The forms are – of course as two-dimensional images – burnt into the collective memory as a media image. From those, the artist has built two 3D models and laboriously cast the two sculptures. The "last things" also revolve around the insights about "black holes" and their titan of knowledge Stephen Hawking, an icon of human intelligence, who, due to his illness, also became an icon of communication with artificial intelligence. Hawking, who perhaps saw (or calculated) as much of the infinite dimensions of the cosmos as no one else and nevertheless denied a God. This also implies the next mega-threat, which, of all people, Hawking warned of (and which Wenzel Mraček unearthed in his text on this exhibition): "Unless we learn how to prepare for, and avoid, the potential risks, AI could be the worst event in the history of our civilization." Hawking, who was born in 1942 and died in 2018, proved as early as 1975 that "Black Holes“ absorb everything but themselves, in contrast, they radiate outwards. In other words: the calculated "nothing", the total vacuum, cannot be the absolute nothing. Not even physically. This "black radiation" is physically perceptible, as mentioned, in the last room. But it is a different one than the one Hawking meant. It is the nuclear fission made possible by human intelligence, which releases as much energy as the sun continuously demonstrates.

Shouldn't we also think of the sun metaphorically? As light of the light, for example, as an eternal image, as the consolation of good news, as a redeeming lamb? Henry Jesionka also embeds such overtones in his three rooms. If one looks closely, he also navigates the fine, yet radical balance of aesthetics and ethics in his exhibition. Not only does he add "Dolly the Sheep" to the icon of Stephen Hawking (Could it not also be an "Agnus Dei"?), his "Elégie" for the fleeing also cries out for the sun of justice. In front of the stranded, shattered wooden boat are two intersecting circles of barbed wire, which likely remind us of Christ's crown of thorns and not the dripping crown of the first room. Their intersection forms another mandorla – or a "vesica piscis". This iconographic symbol of eternity is now dedicated to those who perished on the crossing of the Mediterranean. The side facing the viewer shows a lead hand; it contains quotes of refugees. A gold hand is back to back against it, which we cannot see except in the mirrors behind it, deep inside the smashed boat: In it, however, the viewer also sees their own reflection. Sentences from the Sermon on the Mount are written on the reflected gold hand. "Blessed are those who hunger and thirst for righteousness..., blessed are the hungry..., blessed are the mourners..." Et cetera. "They will be...!" (Mt 5)

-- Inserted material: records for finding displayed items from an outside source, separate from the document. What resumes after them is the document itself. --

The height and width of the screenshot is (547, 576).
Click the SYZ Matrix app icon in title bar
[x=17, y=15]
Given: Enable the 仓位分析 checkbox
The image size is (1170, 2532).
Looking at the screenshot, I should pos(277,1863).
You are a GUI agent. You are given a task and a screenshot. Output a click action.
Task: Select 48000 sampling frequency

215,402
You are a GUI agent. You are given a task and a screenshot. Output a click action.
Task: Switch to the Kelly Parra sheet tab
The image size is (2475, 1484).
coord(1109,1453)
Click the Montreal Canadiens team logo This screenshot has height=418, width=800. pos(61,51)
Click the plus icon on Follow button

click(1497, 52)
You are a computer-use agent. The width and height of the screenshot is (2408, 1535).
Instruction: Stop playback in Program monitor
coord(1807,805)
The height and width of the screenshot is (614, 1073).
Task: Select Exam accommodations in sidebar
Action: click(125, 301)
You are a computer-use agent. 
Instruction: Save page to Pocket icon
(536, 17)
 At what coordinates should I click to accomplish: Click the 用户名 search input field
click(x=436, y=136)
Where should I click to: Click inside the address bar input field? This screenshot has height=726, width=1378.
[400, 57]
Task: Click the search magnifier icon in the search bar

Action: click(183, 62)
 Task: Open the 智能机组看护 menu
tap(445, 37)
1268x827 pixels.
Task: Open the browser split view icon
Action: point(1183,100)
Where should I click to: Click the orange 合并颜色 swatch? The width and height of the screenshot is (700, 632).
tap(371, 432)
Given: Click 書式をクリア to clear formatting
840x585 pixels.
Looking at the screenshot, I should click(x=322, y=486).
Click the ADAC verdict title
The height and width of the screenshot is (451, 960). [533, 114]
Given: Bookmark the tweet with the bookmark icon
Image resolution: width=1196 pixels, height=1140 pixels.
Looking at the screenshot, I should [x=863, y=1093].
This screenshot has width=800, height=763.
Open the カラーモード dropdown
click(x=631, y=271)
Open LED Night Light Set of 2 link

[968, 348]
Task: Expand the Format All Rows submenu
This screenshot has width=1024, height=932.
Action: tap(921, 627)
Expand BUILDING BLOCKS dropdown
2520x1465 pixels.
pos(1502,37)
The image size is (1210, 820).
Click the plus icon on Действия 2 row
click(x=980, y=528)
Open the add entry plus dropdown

For Henry Jesionka, art is inextricably linked to a message, one that he unmistakably codes with Christian symbols. He is not ashamed of this, on the contrary. As a media scientist, filmmaker and visual artist, Jesionka has gained an anchor in Christianity, whose codes he now implements in a way that not only takes up the last questions of old theology, but rather those of the survival of humankind itself. However, simply raising questions does not suffice for Henry Jesionka. It's about recognition. And about a decisive, responsible action, not to interpret the apocalypse apocalyptically in the godless sense, but as the final revelation.